先週引っ越してきたばかりであるが故に土地勘が全くない場所で、迷子らしき幼児に遭遇し、現在めちゃくちゃ泣いている幼児にしがみつかれていて動けない。隣には自称・同級生で隣の席だという赤毛の美少女がいる。フィガロは、美少女アンジェリーナの重い荷物を両手に持っていた。

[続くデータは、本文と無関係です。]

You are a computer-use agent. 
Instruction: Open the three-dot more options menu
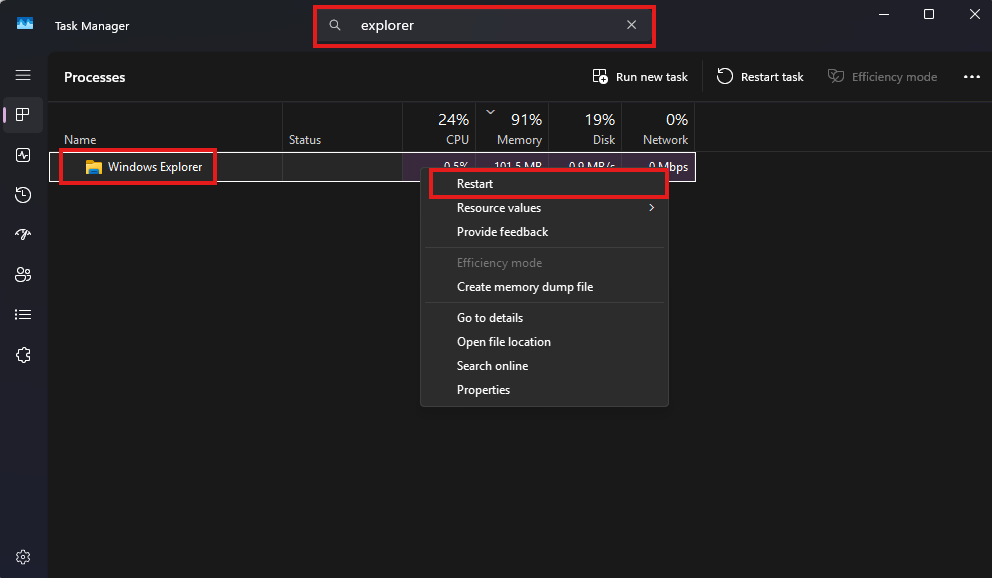pyautogui.click(x=972, y=77)
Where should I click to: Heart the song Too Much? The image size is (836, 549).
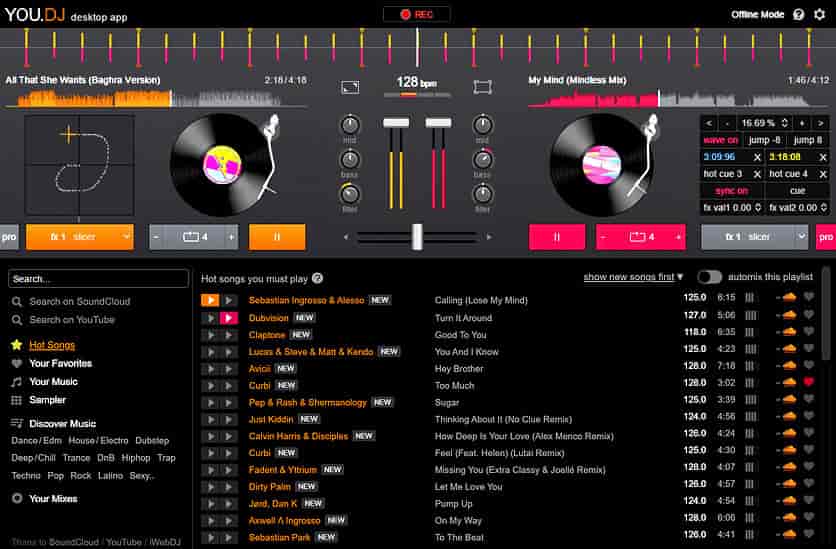(809, 385)
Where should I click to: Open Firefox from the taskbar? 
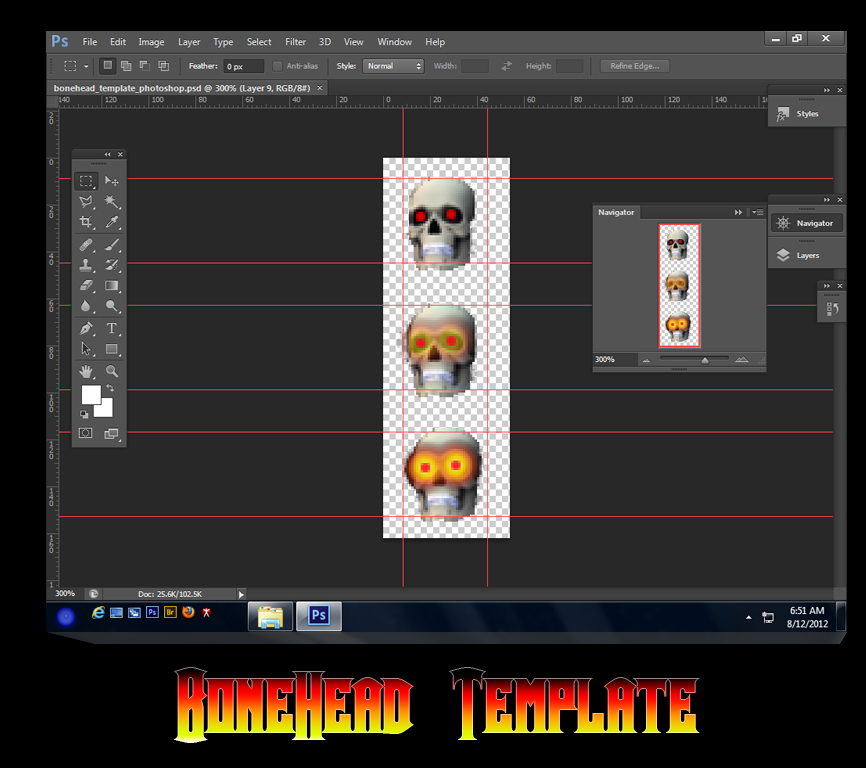(189, 613)
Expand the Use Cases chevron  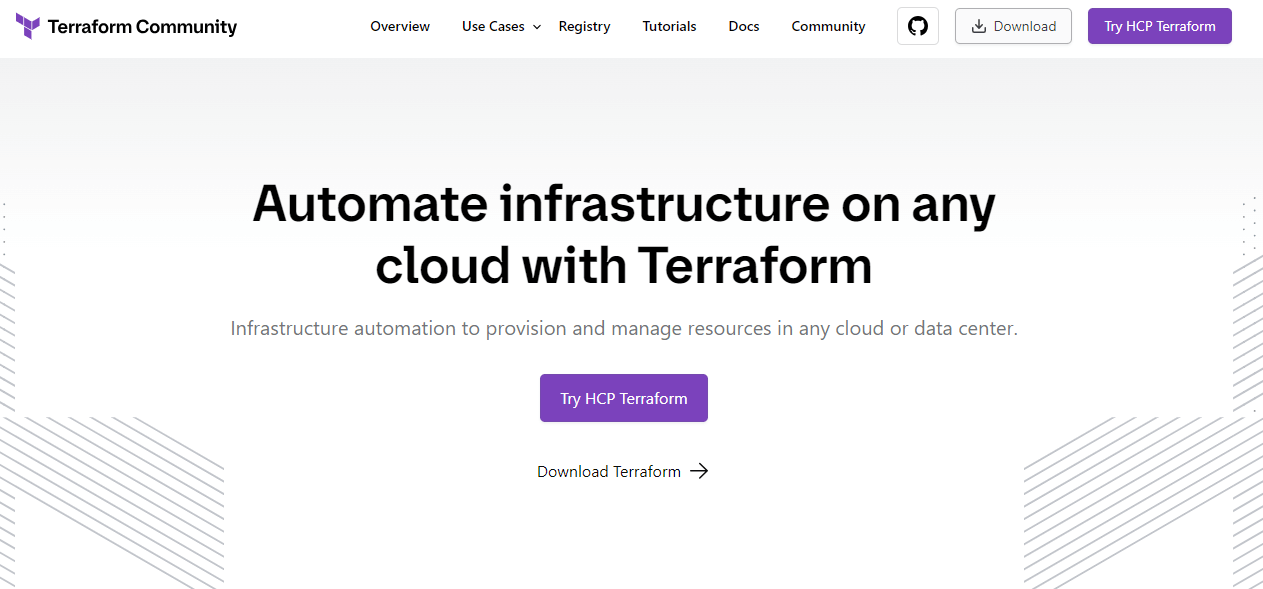537,27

「ねぇ、フィガロ。どうする? この子を放っては帰れないわ」
「……領軍の詰所どこ?」
「詰所に連れていくの?」
「迷子なら地域課の軍人が親を探してくれる」
「へぇ。そうなのね。でもね、残念なお知らせがあるの」
「なに」
「私、詰所の場所知らないのよね。詰所に行ったことないもの」
「……マジで?」
「マジよ」
「まぁぁまぁぁぁぁ!! あぁぁぁぁ……」
フィガロはこの状況をどうしたらいいのか思い浮かばず、現実逃避をするように空を見上げた。いっそ憎々しい程澄み渡った雲一つない青空を見上げながら、どうしてこうなったんだっけ……と自分の記憶を振り返った。
ーーーーーー
フィガロは今年で10歳になる。土の宗主国サンガレア領の中で一番大きな街である通称・中央の街から、一週間前にバーバラの街に引っ越してきた。フィガロは父親であるガイナと2人で、小さな一軒家に住んでいる。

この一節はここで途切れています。